TRY IT: Beginning with the line that contains "Image resolution: width=960", print each line to the end of the data exactly. Omit the pictures.

PROVIDED DATA:

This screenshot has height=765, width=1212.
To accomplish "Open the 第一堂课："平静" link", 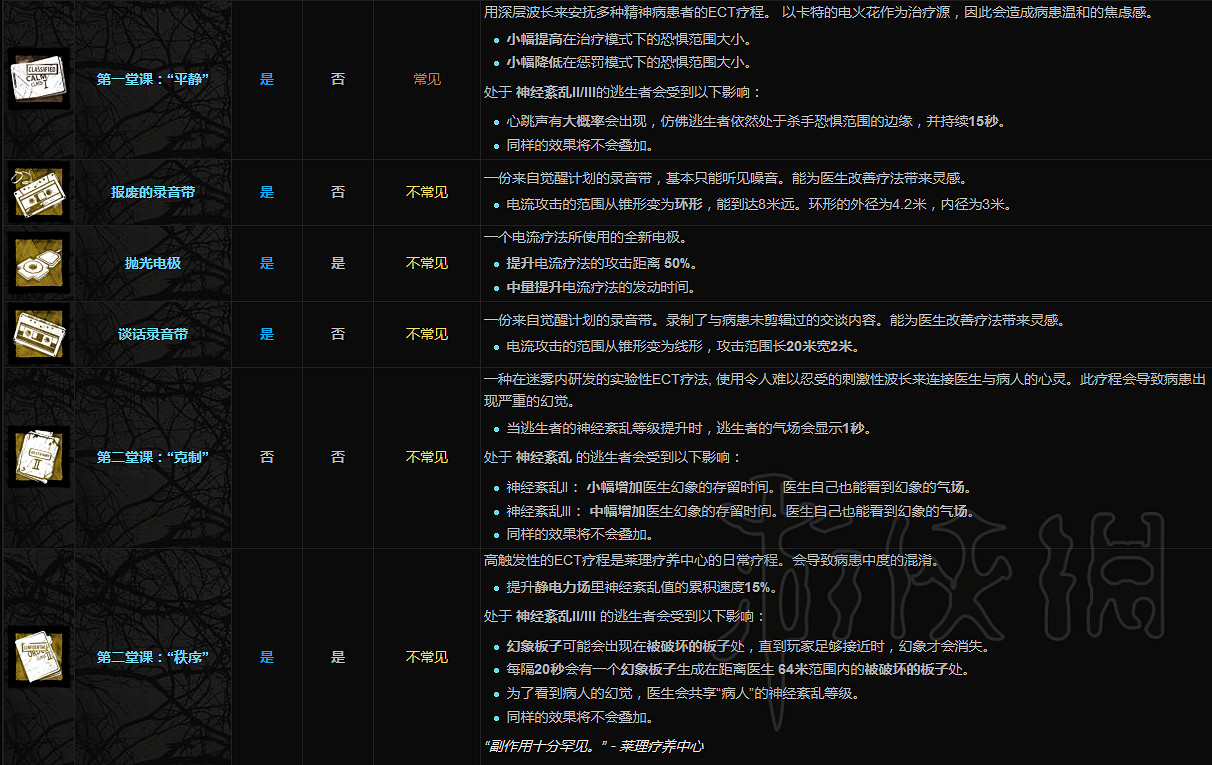I will pyautogui.click(x=152, y=78).
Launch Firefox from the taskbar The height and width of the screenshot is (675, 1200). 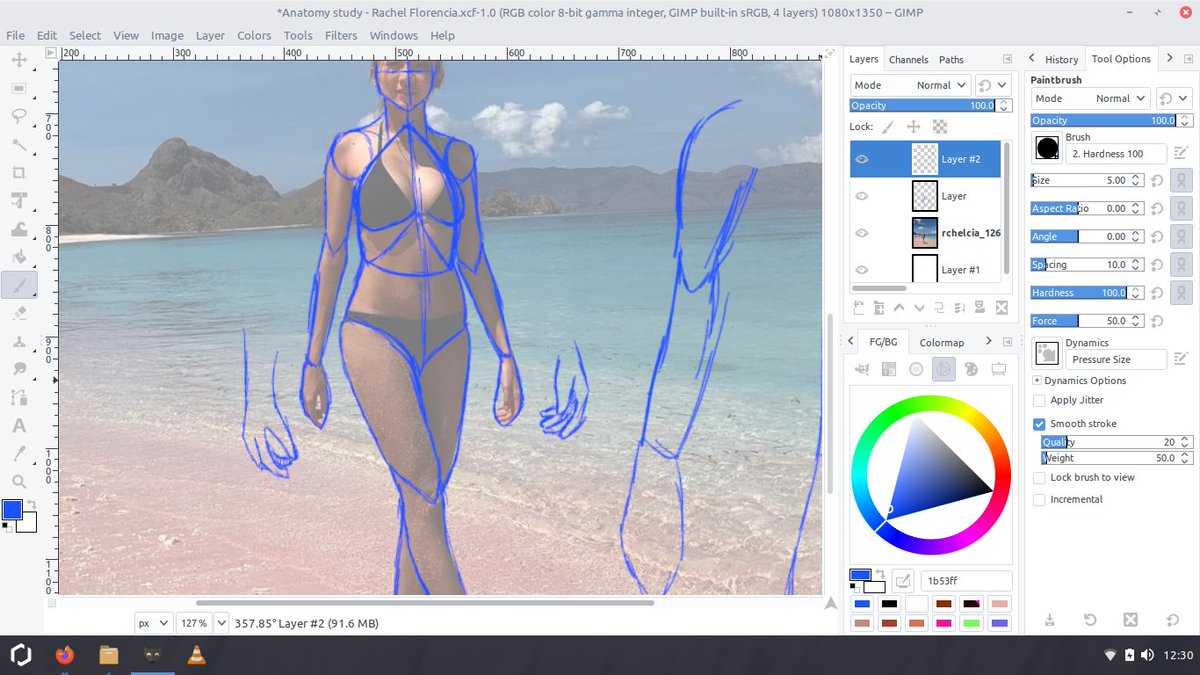64,655
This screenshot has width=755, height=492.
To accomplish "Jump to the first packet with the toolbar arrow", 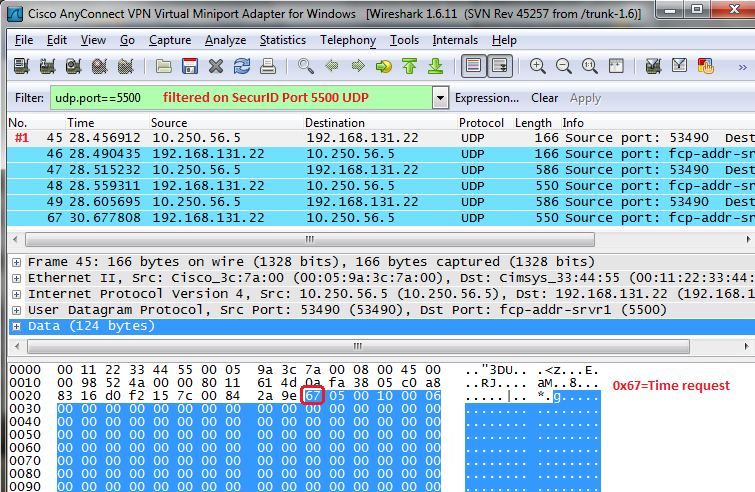I will tap(409, 66).
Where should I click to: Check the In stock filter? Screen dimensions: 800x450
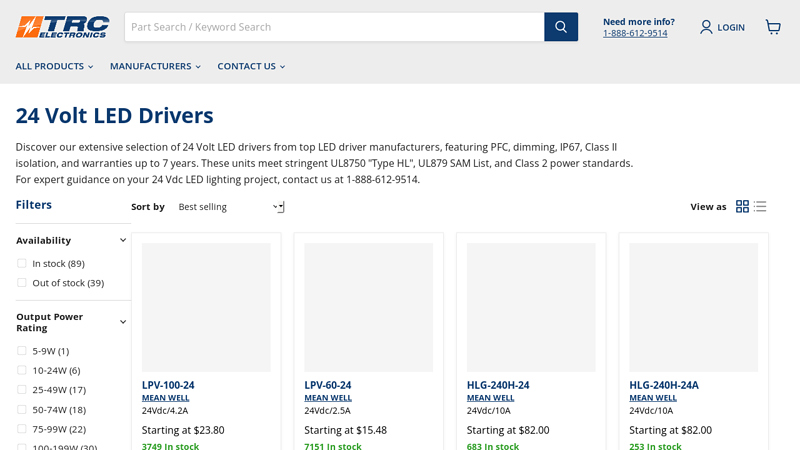(22, 263)
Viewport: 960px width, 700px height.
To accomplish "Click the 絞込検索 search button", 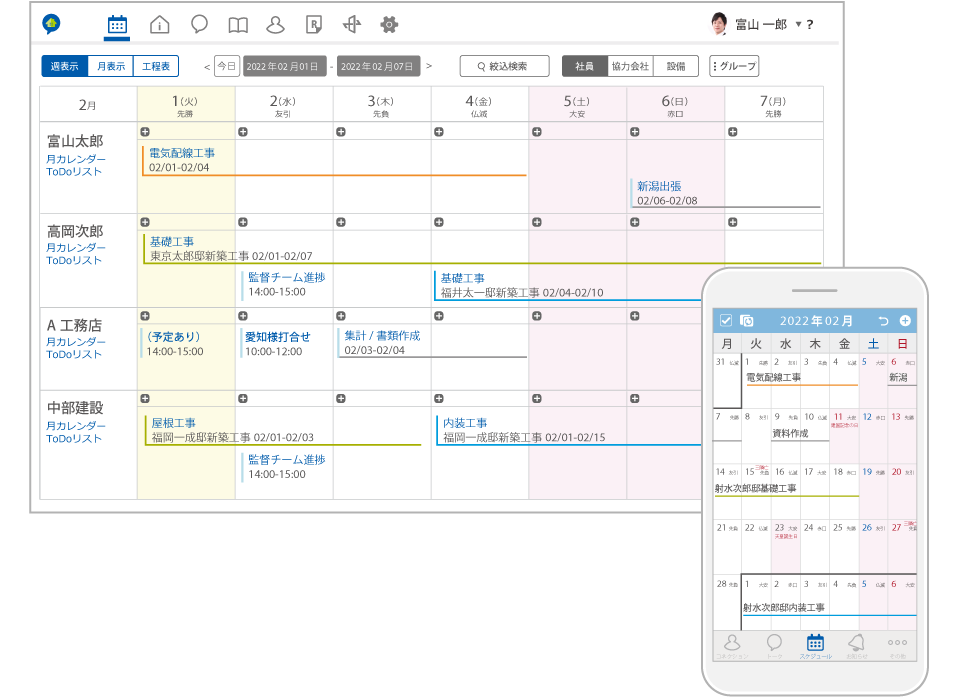I will [505, 66].
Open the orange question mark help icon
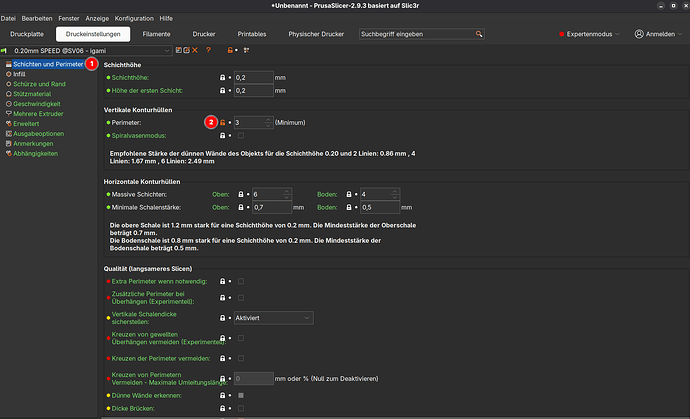The width and height of the screenshot is (690, 419). (x=209, y=50)
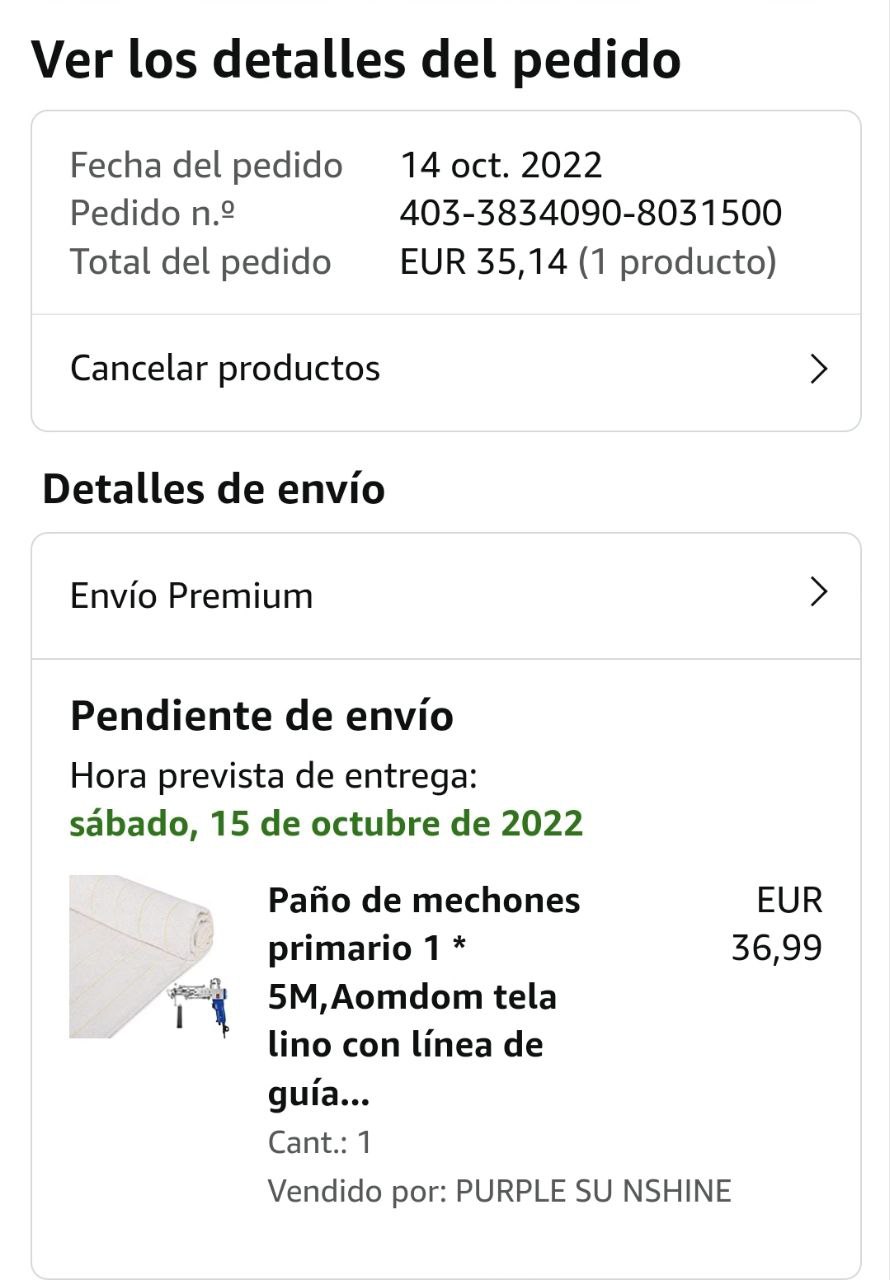Tap the Pendiente de envío status heading
890x1280 pixels.
coord(262,716)
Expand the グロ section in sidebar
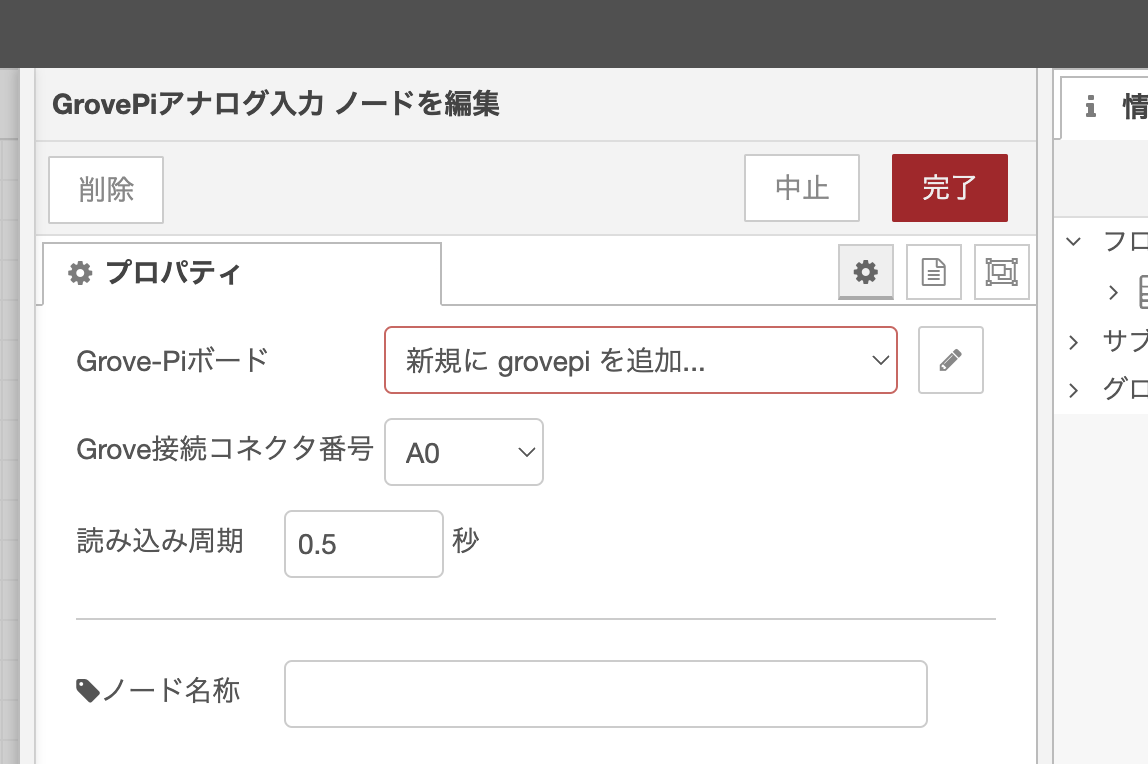This screenshot has width=1148, height=764. [1072, 390]
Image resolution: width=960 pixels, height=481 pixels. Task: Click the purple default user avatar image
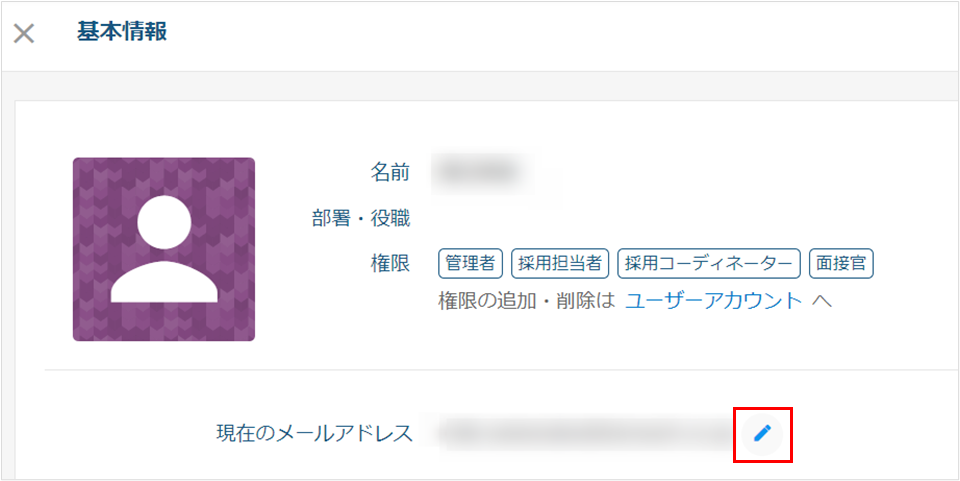pos(164,249)
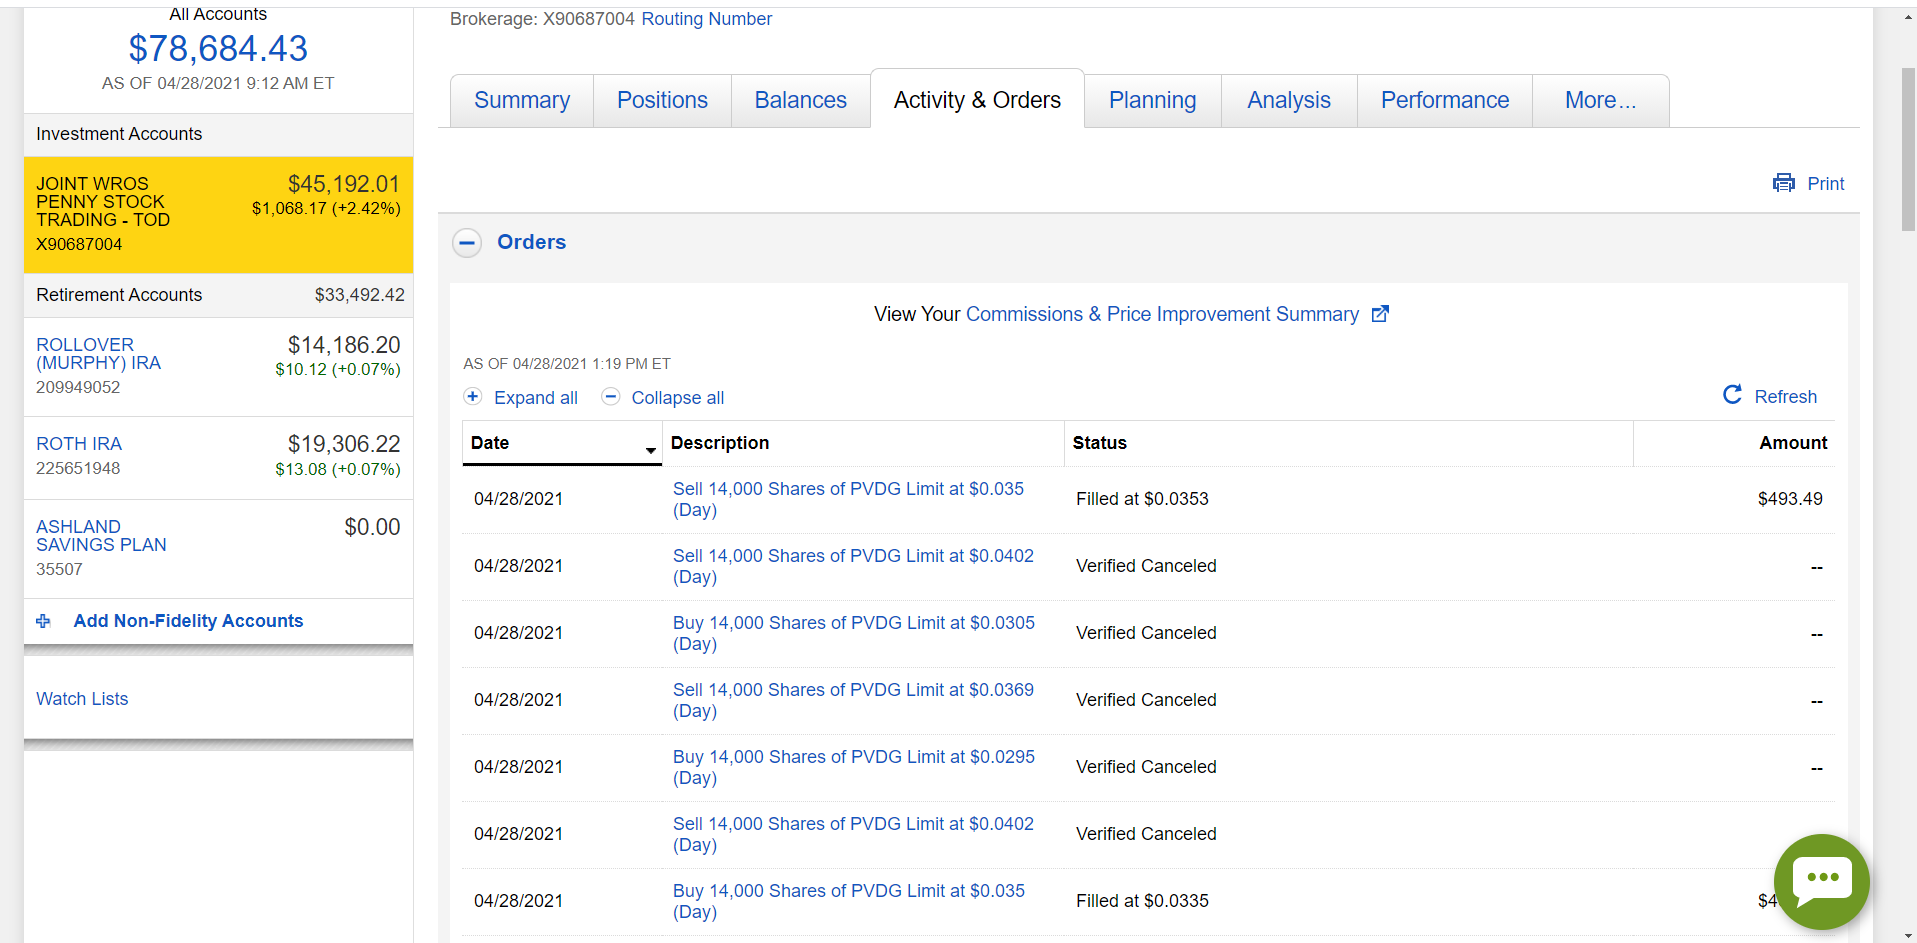1917x943 pixels.
Task: Click the plus icon for Add Non-Fidelity Accounts
Action: 43,621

WRITTEN ANSWER:
Image resolution: width=960 pixels, height=481 pixels. Task: Click the purple default user avatar image
pos(164,249)
1917x943 pixels.
Task: Click the plus icon for Add Non-Fidelity Accounts
Action: 43,621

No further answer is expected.